Collected data:
*** Block opens ***

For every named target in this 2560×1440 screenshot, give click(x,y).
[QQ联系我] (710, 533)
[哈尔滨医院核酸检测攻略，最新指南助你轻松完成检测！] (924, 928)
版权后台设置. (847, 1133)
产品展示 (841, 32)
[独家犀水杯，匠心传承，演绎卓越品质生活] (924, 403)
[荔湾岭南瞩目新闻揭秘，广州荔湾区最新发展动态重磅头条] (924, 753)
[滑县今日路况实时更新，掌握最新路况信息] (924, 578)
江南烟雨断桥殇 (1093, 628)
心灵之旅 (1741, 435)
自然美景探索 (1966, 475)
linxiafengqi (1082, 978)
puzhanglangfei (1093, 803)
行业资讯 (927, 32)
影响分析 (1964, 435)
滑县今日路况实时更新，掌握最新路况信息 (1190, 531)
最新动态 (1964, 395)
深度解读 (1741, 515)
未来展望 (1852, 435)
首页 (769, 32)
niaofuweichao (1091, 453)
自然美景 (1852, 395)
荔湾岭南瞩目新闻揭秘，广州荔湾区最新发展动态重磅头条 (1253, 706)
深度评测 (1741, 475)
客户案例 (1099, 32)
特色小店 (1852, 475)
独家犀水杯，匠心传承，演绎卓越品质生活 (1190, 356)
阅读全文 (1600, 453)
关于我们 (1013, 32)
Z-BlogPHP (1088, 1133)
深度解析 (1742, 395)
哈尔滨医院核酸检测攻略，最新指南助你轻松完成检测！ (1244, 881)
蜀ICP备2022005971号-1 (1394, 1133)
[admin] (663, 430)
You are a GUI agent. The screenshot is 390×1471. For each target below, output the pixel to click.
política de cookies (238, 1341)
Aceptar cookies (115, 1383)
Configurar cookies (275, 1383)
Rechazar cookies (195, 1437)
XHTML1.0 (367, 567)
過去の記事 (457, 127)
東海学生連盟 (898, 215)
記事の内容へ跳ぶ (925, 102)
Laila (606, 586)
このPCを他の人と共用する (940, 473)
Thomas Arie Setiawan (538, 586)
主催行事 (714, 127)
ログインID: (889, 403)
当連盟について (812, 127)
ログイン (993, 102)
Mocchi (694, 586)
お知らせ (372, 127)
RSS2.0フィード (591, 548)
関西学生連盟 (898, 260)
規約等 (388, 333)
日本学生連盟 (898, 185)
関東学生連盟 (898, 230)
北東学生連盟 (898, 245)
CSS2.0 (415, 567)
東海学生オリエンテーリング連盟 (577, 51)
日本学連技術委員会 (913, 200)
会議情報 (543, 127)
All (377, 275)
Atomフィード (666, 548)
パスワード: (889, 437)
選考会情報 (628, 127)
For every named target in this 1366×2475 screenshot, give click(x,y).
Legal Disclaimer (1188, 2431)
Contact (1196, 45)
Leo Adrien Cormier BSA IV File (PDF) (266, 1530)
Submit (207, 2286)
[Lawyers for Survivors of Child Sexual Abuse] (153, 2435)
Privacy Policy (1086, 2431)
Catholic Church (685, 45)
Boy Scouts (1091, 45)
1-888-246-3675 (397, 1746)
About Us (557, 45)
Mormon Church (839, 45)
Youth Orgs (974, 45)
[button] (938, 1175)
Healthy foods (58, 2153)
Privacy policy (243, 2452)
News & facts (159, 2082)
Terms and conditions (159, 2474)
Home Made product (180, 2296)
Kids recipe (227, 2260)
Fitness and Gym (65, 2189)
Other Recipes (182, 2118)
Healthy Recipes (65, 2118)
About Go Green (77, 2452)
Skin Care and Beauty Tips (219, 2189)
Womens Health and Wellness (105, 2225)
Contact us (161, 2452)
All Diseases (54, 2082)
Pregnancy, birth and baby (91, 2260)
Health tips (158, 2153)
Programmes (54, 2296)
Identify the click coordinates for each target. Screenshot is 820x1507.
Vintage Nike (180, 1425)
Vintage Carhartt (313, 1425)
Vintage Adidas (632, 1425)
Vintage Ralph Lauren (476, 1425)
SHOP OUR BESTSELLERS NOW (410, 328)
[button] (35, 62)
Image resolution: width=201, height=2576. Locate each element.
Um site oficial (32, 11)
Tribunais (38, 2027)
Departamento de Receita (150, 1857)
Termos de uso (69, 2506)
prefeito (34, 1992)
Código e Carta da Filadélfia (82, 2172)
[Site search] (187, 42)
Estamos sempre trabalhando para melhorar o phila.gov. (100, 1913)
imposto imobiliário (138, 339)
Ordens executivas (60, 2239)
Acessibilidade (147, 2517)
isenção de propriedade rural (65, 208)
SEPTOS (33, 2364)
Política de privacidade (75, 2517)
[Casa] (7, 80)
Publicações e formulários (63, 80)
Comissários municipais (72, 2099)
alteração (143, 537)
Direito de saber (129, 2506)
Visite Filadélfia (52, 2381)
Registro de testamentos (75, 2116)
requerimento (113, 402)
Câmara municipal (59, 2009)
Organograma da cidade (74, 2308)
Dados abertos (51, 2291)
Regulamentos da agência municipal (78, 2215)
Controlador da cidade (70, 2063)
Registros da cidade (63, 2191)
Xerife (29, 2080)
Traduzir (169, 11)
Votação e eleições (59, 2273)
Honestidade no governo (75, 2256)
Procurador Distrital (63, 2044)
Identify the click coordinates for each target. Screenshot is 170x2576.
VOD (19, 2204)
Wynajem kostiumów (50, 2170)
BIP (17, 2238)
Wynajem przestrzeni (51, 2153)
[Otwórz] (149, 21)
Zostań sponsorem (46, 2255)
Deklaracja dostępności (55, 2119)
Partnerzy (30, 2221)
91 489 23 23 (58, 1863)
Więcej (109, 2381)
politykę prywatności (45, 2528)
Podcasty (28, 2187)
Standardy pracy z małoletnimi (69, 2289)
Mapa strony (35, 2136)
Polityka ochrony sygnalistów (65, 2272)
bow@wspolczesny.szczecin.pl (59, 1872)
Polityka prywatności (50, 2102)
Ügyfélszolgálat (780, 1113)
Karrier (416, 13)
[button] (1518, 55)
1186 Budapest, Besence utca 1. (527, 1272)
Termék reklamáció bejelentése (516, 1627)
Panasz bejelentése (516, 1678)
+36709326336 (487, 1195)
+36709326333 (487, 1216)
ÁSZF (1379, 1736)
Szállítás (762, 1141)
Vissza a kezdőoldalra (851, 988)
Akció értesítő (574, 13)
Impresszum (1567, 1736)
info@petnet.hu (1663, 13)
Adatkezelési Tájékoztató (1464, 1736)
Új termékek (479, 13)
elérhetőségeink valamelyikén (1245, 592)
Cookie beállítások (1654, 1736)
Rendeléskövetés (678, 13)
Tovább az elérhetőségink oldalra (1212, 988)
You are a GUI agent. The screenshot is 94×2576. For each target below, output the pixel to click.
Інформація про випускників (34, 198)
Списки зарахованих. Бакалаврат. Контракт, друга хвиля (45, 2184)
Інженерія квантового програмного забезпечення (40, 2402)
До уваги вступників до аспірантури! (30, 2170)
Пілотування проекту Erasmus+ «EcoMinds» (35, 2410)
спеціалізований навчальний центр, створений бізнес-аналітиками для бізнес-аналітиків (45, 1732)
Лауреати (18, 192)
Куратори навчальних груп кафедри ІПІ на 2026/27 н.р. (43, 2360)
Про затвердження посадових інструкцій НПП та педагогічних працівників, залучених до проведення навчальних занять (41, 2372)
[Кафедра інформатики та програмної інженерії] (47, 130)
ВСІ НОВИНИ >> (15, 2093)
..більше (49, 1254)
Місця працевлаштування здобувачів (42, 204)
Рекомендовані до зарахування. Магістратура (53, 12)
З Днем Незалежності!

*** Block closes ***

- WHAT NEEDS TO BE DONE
Transcribe the lines above between the line holding "Home Made product (180, 2296)" and the line holding "Programmes (54, 2296)", inclusive, exactly as they stand and with nothing added.

- WRITTEN REPLY
Home Made product (180, 2296)
Kids recipe (227, 2260)
Fitness and Gym (65, 2189)
Other Recipes (182, 2118)
Healthy Recipes (65, 2118)
About Go Green (77, 2452)
Skin Care and Beauty Tips (219, 2189)
Womens Health and Wellness (105, 2225)
Contact us (161, 2452)
All Diseases (54, 2082)
Pregnancy, birth and baby (91, 2260)
Health tips (158, 2153)
Programmes (54, 2296)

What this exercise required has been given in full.